Probé a hacer algo distinto. Esta vez vais a votar todos rojo, les dije. Porque os lo pido yo. Si todos me hacéis caso, nadie muere. Todos votaron rojo. Todos se salvaron. Lo distinto, lo que me producía curiosidad, vino después. Sabía que era muy probable que todos votaran rojo si se consensuaba la decisión. Pero a continuación les pedí que todos votasen azul. Si todos accedían -en realidad, si más de la mitad de los alumnos accedían- no pasaría nada. Pero si no salía bien, muchos de ellos morirían. Hicimos la votación. Sólo cinco alumnos mantuvieron su voto rojo. Todos se salvaron.

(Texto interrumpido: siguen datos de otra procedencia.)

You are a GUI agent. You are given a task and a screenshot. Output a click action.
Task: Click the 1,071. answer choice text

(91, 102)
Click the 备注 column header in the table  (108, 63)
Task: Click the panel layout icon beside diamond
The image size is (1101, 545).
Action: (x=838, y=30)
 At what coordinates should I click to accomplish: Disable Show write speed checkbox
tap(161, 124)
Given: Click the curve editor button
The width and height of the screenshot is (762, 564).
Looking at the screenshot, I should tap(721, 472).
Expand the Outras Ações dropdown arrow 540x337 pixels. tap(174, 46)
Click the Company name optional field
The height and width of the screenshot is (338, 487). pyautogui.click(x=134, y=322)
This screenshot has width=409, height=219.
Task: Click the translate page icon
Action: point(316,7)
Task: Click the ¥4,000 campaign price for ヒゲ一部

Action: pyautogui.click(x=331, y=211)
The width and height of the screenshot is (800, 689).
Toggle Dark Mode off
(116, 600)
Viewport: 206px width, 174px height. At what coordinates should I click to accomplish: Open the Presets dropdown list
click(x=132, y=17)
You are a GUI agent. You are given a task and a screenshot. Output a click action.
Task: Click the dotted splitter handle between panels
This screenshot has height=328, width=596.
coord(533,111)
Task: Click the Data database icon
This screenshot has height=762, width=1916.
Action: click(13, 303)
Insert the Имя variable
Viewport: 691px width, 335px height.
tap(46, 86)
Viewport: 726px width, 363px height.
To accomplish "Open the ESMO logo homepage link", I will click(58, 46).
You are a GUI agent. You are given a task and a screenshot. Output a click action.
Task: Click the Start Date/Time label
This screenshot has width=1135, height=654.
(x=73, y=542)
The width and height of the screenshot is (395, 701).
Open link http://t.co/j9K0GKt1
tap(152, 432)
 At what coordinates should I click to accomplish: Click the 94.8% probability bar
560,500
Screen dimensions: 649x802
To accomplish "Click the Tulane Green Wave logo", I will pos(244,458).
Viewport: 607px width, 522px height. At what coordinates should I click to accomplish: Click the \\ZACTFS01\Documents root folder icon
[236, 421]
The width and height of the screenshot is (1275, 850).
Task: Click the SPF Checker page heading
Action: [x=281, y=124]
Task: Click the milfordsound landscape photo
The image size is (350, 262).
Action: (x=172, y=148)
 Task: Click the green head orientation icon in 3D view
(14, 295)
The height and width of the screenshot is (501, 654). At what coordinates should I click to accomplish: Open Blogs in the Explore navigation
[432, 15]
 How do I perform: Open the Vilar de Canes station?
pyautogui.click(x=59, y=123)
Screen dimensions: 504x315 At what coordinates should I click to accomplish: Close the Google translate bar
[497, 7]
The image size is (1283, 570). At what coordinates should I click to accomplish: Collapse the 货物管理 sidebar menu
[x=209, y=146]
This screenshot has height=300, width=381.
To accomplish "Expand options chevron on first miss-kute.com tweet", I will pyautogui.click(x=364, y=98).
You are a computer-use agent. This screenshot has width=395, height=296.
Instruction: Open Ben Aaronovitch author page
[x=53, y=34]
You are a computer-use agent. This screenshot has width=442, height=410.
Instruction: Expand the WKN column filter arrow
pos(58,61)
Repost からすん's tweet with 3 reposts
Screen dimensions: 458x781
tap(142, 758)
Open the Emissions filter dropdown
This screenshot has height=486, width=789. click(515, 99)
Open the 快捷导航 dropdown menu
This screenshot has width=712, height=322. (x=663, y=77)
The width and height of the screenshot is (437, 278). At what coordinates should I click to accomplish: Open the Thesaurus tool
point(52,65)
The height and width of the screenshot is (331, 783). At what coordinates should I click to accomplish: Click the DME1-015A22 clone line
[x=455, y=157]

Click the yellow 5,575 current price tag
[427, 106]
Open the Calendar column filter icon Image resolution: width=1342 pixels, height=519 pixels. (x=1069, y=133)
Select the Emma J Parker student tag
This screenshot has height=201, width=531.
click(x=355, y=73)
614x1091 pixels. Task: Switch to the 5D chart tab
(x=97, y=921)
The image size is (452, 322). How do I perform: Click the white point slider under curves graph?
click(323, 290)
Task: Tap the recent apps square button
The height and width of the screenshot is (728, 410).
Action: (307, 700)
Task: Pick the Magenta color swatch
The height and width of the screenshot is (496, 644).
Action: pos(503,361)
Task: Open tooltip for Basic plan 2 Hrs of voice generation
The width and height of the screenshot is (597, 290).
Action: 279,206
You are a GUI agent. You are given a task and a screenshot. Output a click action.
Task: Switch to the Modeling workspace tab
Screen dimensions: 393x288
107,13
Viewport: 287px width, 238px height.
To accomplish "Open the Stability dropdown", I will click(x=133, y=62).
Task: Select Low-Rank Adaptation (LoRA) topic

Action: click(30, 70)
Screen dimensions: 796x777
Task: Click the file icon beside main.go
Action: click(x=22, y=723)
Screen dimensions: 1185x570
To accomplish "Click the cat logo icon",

Se quedó en el tintero una última pregunta. Sólo llegué a plantearla. Si se pudiera cambiar el voto durante unos segundos después de anunciar la decisión, ¿qué pasaría si vieran que tres alumnos han elegido azul? ¿Cuántos se levantarían con ellos para alcanzar la cifra necesaria para que no murieran? ¿Quién daría el primer paso? Es decir: ¿cuántos de nosotros seríamos capaces de descender al hoyo por un amigo, como Leo, sin que importe por qué está ahí?
Es un experimento, decimos. No sabemos lo que haríamos si las consecuencias fueran reales. Pero el caso es que sí lo sabemos. Hay gente buena. Y lo mejor es que la gente buena no sólo salva, sino que contagia. O sea: salva dos veces.